Where he explains how society can live without taxes extracted by the threat
of force.

------
ChristianMarks
This is neither original nor insightful. The political economic function of
government is to ensure that markets function under controlled conditions. An
elaborate government apparatus exists to manage vast social programs for
business. The US Patent Office is one small example, but there are many others
that would be apparent, were it not for pervasive anti-government rhetoric.
Another example is limited liability. Without the enforcement of limited
liability, elementary transactions we take for granted--mutual funds, for
example--would be inconceivable.

Misunderstanding about the relation between business and government is
encouraged and systematically exploited. For example, Wall Street likes to
create the misleading impression that it wants government out of its business.
According to regulators in Washington, Wall Street wants government to give it
business. And Wall Street is getting it, off the backs of the working and
middle classes. While I agree that the system is dysfunctional, I disagree
about the political economic function of government.
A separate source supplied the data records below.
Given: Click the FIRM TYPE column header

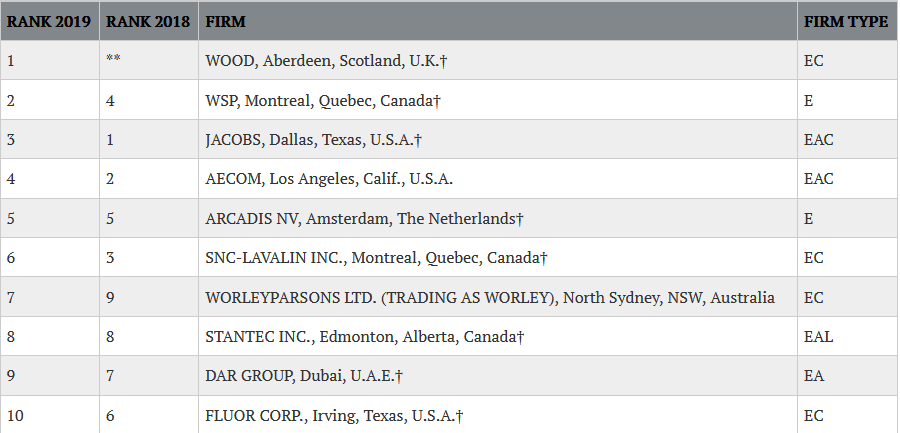Looking at the screenshot, I should coord(847,21).
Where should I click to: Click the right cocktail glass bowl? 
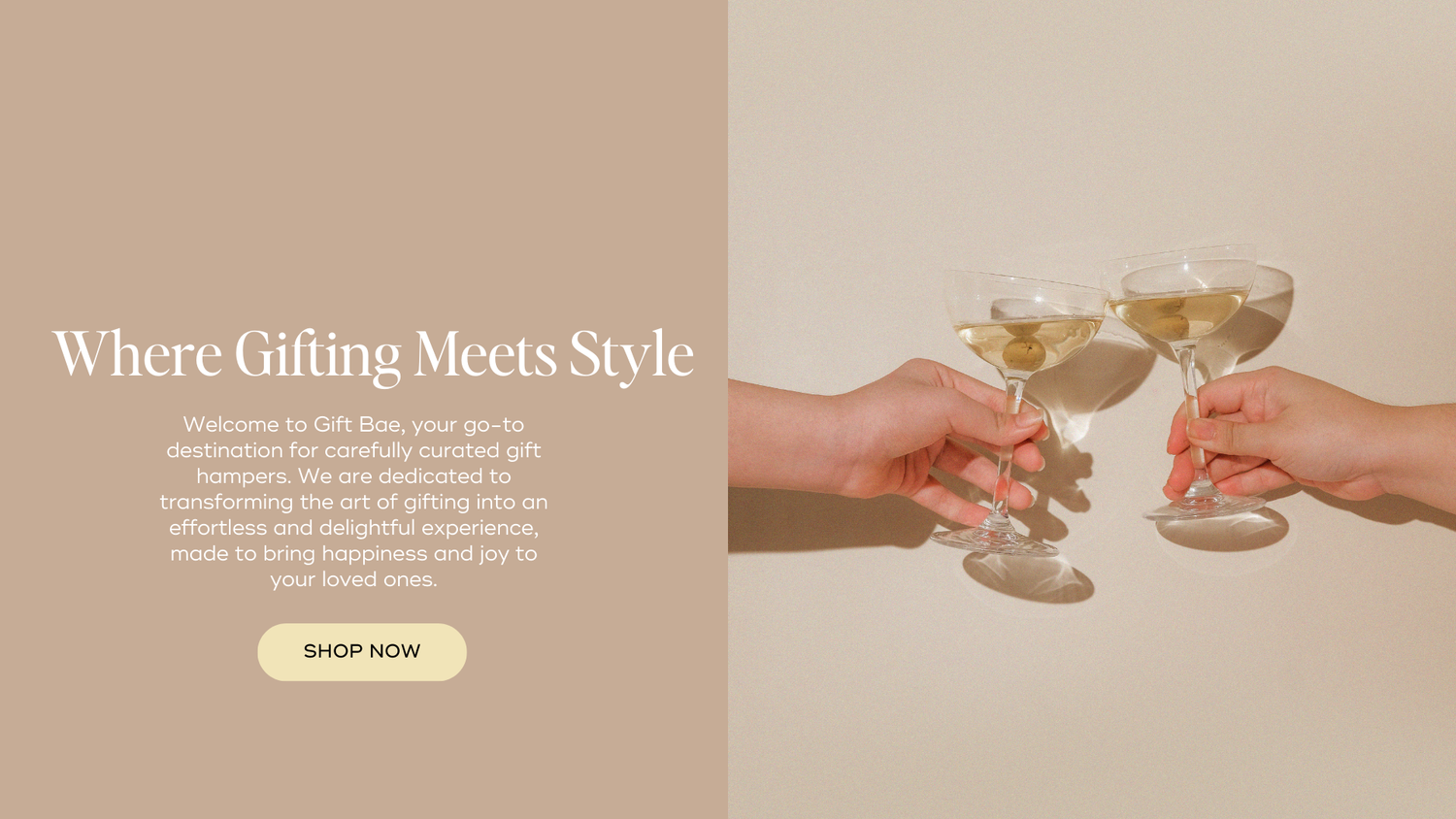[1180, 298]
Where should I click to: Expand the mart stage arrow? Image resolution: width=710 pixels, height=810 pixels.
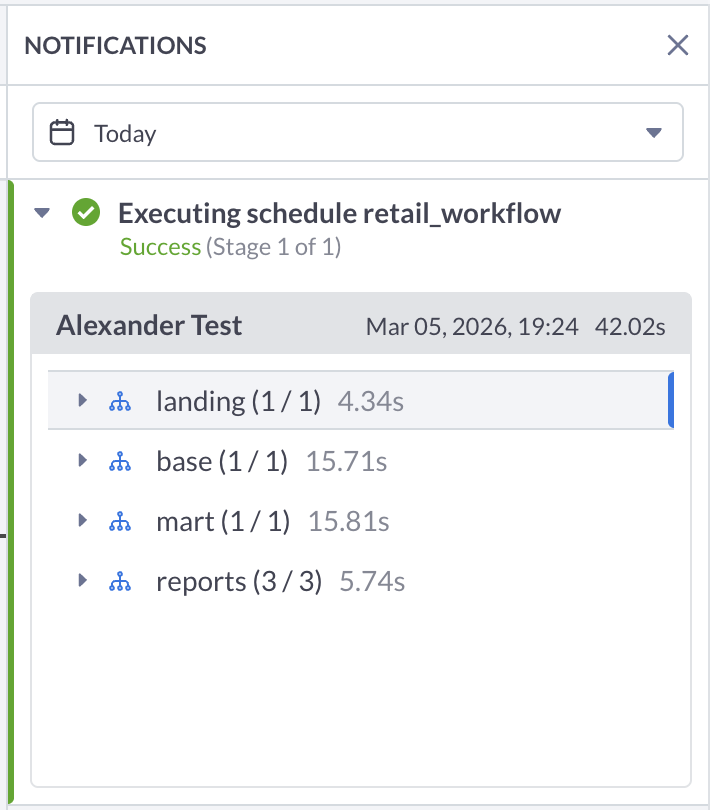(83, 521)
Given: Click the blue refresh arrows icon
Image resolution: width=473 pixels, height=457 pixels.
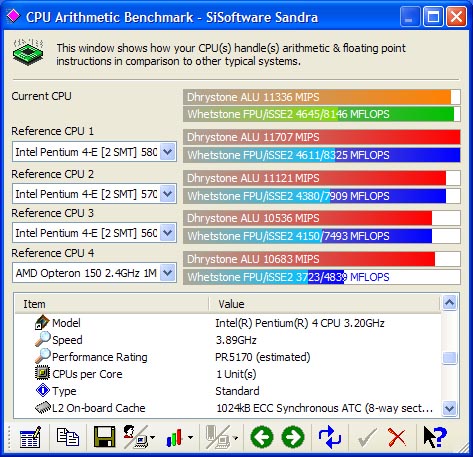Looking at the screenshot, I should (x=330, y=437).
Anti-government rhetoric is the diametric opposite of the truth, which is that
the political economic function of the government is to ensure that markets
function under controlled conditions. Instead, you hear that the government is
not (or should not be) the insurer of last resort and that negative
externalities and risk pools do not exist. Not a single one of the anti-
government rhetoricians have provided a useful measure of efficiency,
incidentally. They conveniently tend to forget that big corporations are
bureaucracies as well.

------
CoryOndrejka
By the way, here is the Wikipedia article for the man in jail for failure to
pay taxes:
[http://en.wikipedia.org/wiki/Walter_Anderson_%28tax_evader%2...](http://en.wikipedia.org/wiki/Walter_Anderson_%28tax_evader%29)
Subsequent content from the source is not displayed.